The times through which we lived, back then, are the kind many wish to forget—as is often the way with things that take us out of our comfort zone and leave us changed. But the thing is that many of those changes were good ones; many of the things that have remained from those years are for the better. Like with any experience in life, we lived and loved and grieved and grew, despite it all. The swallows came, built their nests, and left. The seasons came and went and there is so much in this life that is worthy of note, no matter how dark the sky.
I did the only thing I have ever really known how to do in times of dark, or of light, or of both: I wrote. I recorded those days as truly and as best I could. I wanted to remember what they held and what they did not hold; what they meant and what they did not mean—I wanted to remember my way back to the beginning. I did this through a work that is as fragmentary as it is lyrical, exactly like life is.
MS: Throughout the book and throughout your year of lockdown, you drew so much on literature. You cite the poetry of Alice Oswald, prose of Annie Dillard, Joseph Brodsky, Annie Ernaux, Terry Tempest Williams, Doireann Ní Ghríofa, and many others. Can you talk about the role reading played in your daily life through this time?
KnD: It is not a coincidence that during the times I saw fewer humans than ever in my life before then, I turned to the words and the worlds they had created as refuge in the storm, a way of connecting that went beyond the realm of the physical. I was hungry for story, for imagery—for life, I suppose—and I found it in the words of those who had lived through times both completely like, and utterly unlike, the times in which we all had found ourselves.

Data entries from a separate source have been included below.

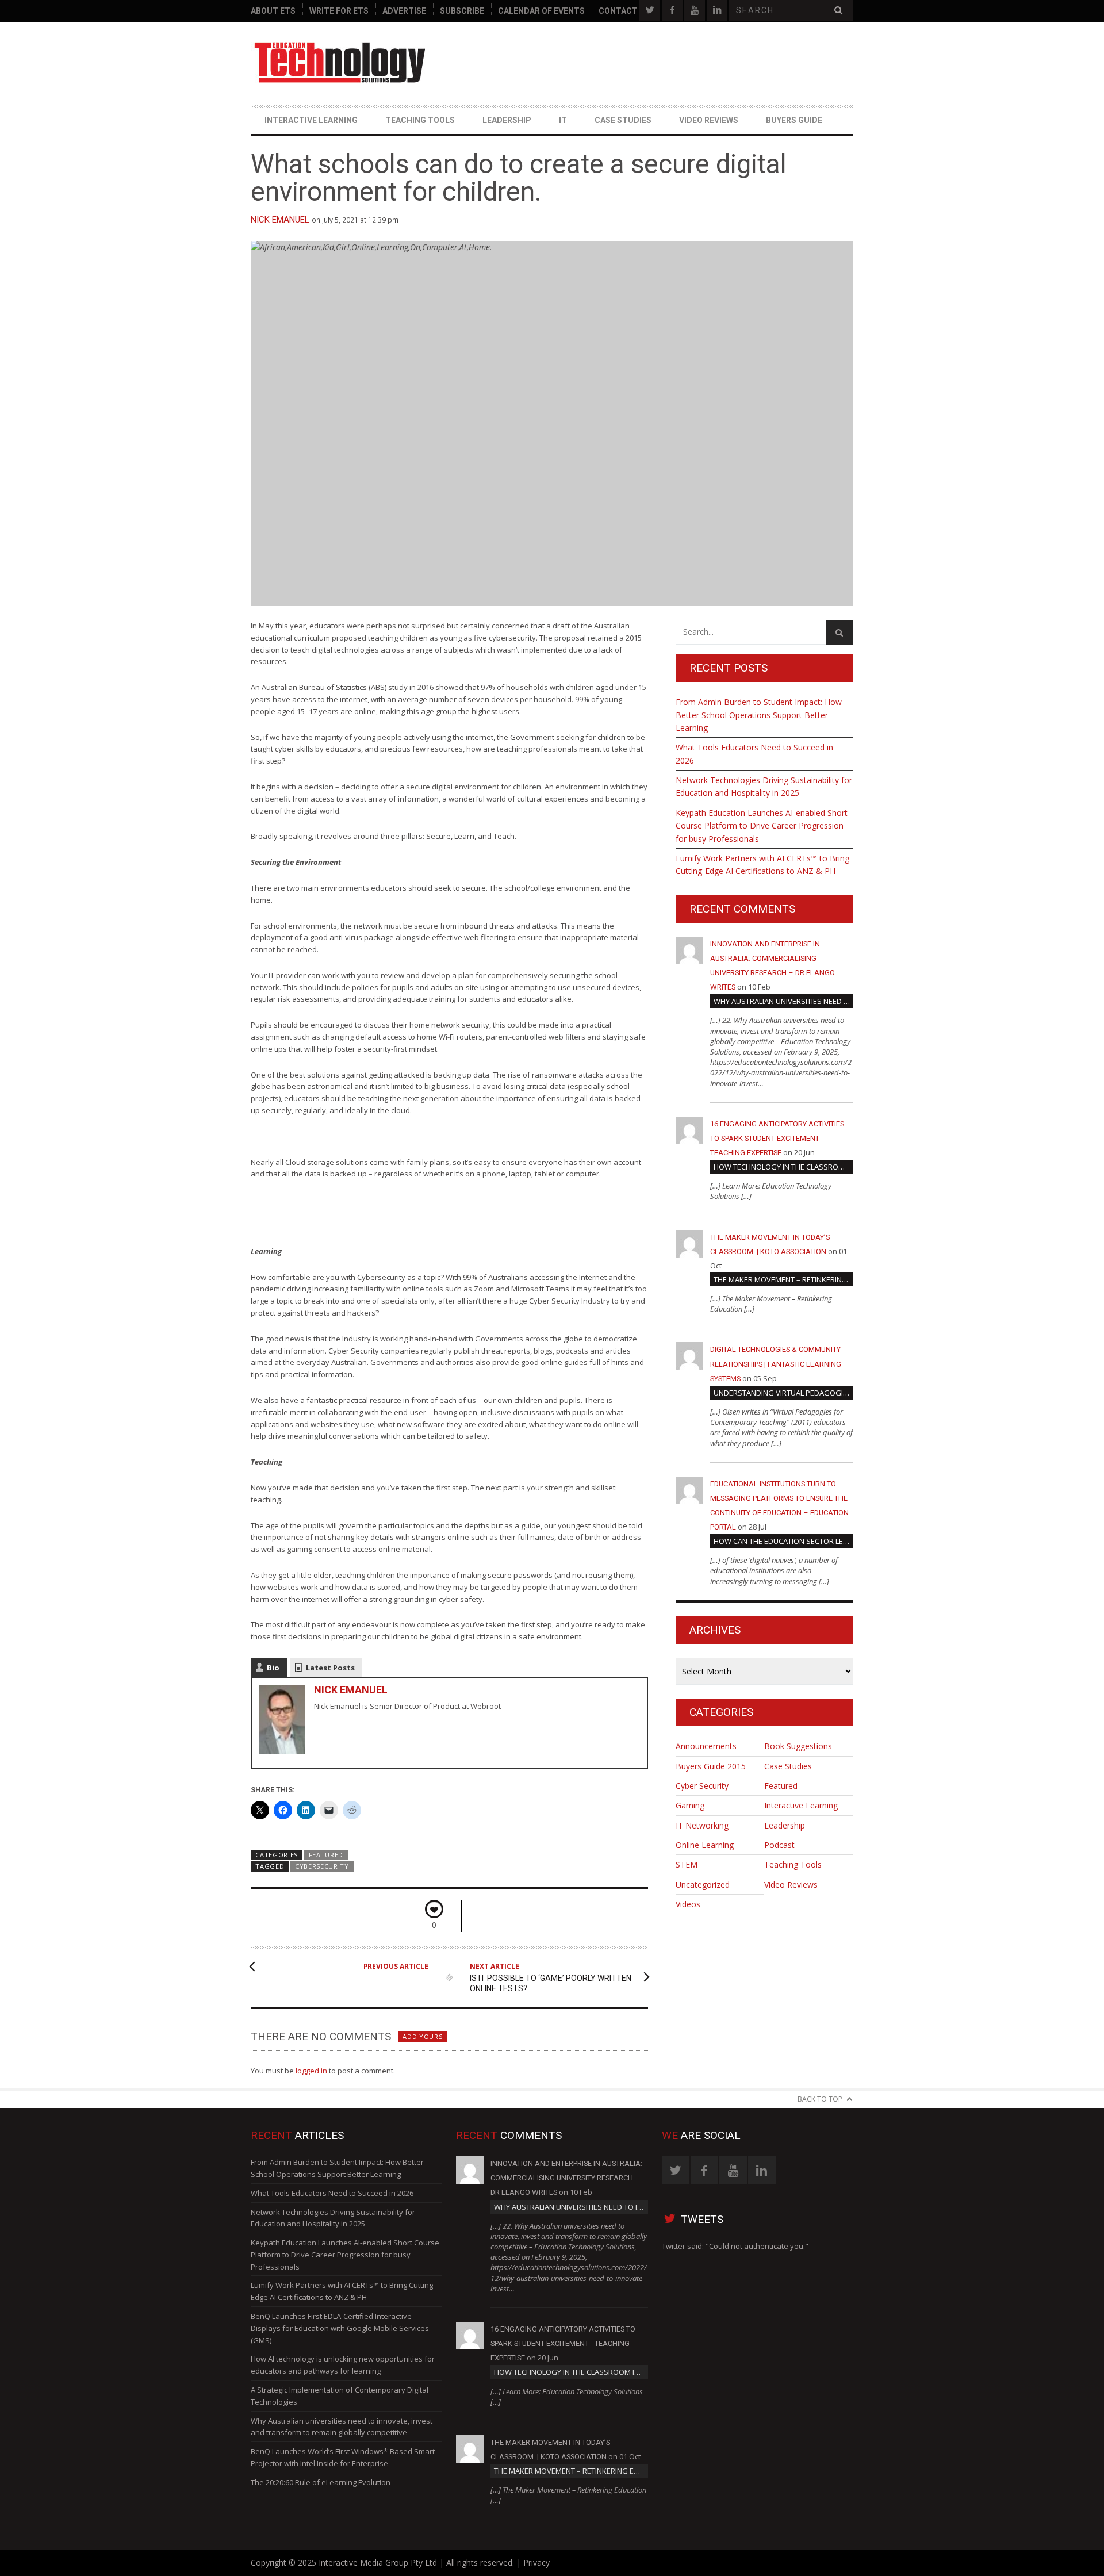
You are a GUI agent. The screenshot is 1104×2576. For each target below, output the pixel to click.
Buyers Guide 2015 (711, 1766)
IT (563, 120)
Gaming (690, 1805)
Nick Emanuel (280, 219)
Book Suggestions (798, 1746)
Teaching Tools (420, 120)
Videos (688, 1904)
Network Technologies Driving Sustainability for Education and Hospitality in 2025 (764, 786)
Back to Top (820, 2099)
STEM (686, 1864)
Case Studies (623, 120)
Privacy (536, 2562)
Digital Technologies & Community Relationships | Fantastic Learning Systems (775, 1363)
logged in (311, 2070)
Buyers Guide (794, 120)
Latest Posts (330, 1667)
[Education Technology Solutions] (341, 63)
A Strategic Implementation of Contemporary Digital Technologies (339, 2396)
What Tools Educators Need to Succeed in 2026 (754, 753)
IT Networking (702, 1825)
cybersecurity (322, 1866)
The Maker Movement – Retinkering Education (783, 1279)
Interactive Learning (311, 120)
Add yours (422, 2036)
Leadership (506, 120)
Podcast (779, 1844)
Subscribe (462, 11)
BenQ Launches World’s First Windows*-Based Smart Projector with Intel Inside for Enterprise (343, 2457)
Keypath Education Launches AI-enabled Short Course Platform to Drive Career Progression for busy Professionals (762, 825)
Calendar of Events (541, 11)
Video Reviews (708, 120)
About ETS (273, 11)
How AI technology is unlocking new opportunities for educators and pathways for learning (343, 2364)
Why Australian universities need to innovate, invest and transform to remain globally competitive (783, 1001)
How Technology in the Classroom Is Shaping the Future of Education (783, 1167)
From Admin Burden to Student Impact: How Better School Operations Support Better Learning (759, 714)
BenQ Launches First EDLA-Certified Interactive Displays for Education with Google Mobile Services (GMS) (340, 2328)
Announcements (706, 1746)
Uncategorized (703, 1884)
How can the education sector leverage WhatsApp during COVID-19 (783, 1541)
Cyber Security (702, 1785)
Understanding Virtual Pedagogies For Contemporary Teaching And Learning (783, 1392)
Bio (273, 1667)
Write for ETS (339, 11)
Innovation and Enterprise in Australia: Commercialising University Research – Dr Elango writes (566, 2177)
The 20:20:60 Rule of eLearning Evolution (320, 2482)
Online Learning (705, 1844)
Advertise (404, 11)
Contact (618, 11)
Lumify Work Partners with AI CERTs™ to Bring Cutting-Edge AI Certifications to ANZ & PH (762, 864)
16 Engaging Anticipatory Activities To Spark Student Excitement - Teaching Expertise (777, 1138)
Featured (326, 1854)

I have always been an insatiable reader but those lockdown years were unlike any that had come before in the shape my appetite took. As well as reading so much more than normal, I began to read things I never before would have dreamed. I also stepped away, finally, from the self-inflicted guilt that long had surrounded reading for me. If I wanted to read the same book three times in a row in one week, I simply did so. I began, for the first time properly, to write down lines I loved in books in my journal, instead of just folding down the pages. Instead of telling myself it didn’t matter, I started to keep a note of every single book I read, under the month in which I read it: a seasonal log of words.
MS: Can you talk about the experience of writing, of meeting deadlines, of revisiting words you’d written years prior while in lockdown?
KnD: I have never been more grateful for demands of deadlines than I was during those early lockdowns in particular. When all was unsure, nothing at all steady on which to lean, I had words to which I had to show up and I was so grateful. Reviews to sculpt, writing courses to mold, podcasts to record; these things held me in close and helped to buoy me when all felt more tumultuous than I can even begin to describe. I edited Thin Places at the end of a muddy laneway, with no internet at all, locked down to within two kilometers of a small, single-roomed stone cottage. It was the most traumatic work I had ever done but somehow it was also the more beautiful—odd though that may sound—that the circumstances were those. When I finished the final edit, my partner cut all my hair off in our first garden, and we watched as bluetits gathered it up and carried it off in their beaks. Within moments they had started to build their nest with it, and that felt too moving to even try to comment on. I simply recorded it in my journal, which felt like a delicate act of deep rebellion, somehow.